Stored data entries:
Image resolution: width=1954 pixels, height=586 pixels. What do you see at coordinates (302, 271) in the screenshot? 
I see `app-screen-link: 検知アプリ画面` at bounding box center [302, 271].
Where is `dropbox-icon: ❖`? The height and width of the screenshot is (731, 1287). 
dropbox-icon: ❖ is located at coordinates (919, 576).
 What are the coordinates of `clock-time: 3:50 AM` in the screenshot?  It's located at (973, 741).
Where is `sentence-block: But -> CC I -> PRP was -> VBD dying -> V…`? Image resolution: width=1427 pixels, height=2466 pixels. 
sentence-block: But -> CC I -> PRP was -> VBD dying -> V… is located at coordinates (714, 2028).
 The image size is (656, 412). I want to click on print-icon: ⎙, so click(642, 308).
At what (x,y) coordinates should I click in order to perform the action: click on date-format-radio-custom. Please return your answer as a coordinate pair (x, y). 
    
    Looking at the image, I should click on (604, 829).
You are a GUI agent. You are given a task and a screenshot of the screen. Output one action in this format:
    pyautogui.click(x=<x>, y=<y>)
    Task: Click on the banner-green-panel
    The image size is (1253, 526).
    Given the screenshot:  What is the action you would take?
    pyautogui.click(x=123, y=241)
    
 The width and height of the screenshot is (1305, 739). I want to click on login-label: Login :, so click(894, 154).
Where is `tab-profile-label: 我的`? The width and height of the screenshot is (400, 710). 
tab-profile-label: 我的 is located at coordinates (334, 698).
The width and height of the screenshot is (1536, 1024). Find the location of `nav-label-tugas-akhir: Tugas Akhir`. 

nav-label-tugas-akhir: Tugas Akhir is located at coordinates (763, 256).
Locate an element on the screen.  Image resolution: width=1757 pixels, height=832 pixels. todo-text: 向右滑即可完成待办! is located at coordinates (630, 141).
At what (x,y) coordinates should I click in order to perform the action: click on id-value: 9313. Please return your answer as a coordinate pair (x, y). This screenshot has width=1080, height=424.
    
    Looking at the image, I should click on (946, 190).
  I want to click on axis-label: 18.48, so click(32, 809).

**Directive**. Copy out the lines of the listing exactly as they appear, starting with the line that contains "click on date-format-radio-custom." and ending with the line that contains "Looking at the image, I should click on (604, 829).", with both of those lines included.

**Solution**.
At what (x,y) coordinates should I click in order to perform the action: click on date-format-radio-custom. Please return your answer as a coordinate pair (x, y). 
    
    Looking at the image, I should click on (604, 829).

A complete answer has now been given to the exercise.